At the time, the Redbirds’ pitcher usage seemed to reflect the mania of Tony La Russa—now it just seems ahead of its time (if still a little manic). The Brewers enter the series with less starting pitching than those Cardinals but a better bullpen. Josh Hader, Jeremy Jeffress, Corey Knebel and Joakim Soria should log an innings total between them comparable to Milwaukee’s starters if the Brewers are to have any shot at winning. Manager Craig Counsell hasn’t spelled out his precise usage plan, but he told reporters on Thursday that “it's no secret that we're going to use our pitching a little differently than traditionally, than the traditionalists would like.” That’s good news!
The problem is, the Dodgers can really, really hit.
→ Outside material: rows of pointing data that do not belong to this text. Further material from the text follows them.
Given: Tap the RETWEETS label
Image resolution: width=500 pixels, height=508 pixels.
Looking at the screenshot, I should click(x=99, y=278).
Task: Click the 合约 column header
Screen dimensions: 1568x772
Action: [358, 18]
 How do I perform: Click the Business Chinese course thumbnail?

LA finished second in the NL in OBP and led the league in slugging and homers and walks—they scored more runs in 2018 than they did during their 104-win 2017. They spanked Braves pitching in the division series. Even if Counsell leans on his lefties (Gio Gonzalez and Wade Miley as starters; Hader and presumably Dan Jennings in the bullpen, though Milwaukee hasn’t announced its final roster) to neuter Joc Pederson, Cody Bellinger, and Max Muncy, well, the Dodgers still have Manny Machado, Justin Turner, and David Freese. Milwaukee’s starters, no matter their handedness, will struggle to keep this group in check for even four innings a night.
Then again, it would be a mistake to count the Brewers out of any slugfest, especially since the Dodgers will be starting lefties—Clayton Kershaw, Hyun-Jin Ryu, and Rich Hill—in three of the first four games. (Walker Buehler, who started the Dodgers’ only division series loss, will be the lone righty.) Milwaukee’s best hitters, even the lefty Christian Yelich, hit lefties well. Against lefties this year, Yelich OPSed .983; Lorenzo Cain, .979; Jesus Aguilar, .929. Aside from them, though, Travis Shaw and Mike Moustakas can hit righties only, and Orlando Arcia, Hernan Perez and Jonathan Schoop can’t hit at all.
If Milwaukee’s bats and bullpen deliver, these games will likely hinge on the middle innings, the rocky fifths and sixths and sevenths when Dave Roberts will be deciding whether to pull his starter and when Milwaukee’s starter will have long since hit the showers. While the Dodgers have a sure-thing closer in Kenley Jansen, their middle relievers are, compared to Milwaukee’s, a motley crew, from starters Kenta Maeda and Alex Wood to Ryan Madson (of the 5.47 ERA this season) and perennial meltdown candidate Pedro Baez.
The Dodgers have all the pitching they needs. The outstanding question is whether Roberts will be able to deploy it artfully. The Dodgers’ pen dazzled in the division series and in last year’s NLCS; in the World Series, not so much. With all that, though, give me L.A. in six: the Brewers are a fine ballclub, but they’re not the Astros, and there’s a lot of pressure in the NLCS, but it’s not the World Series.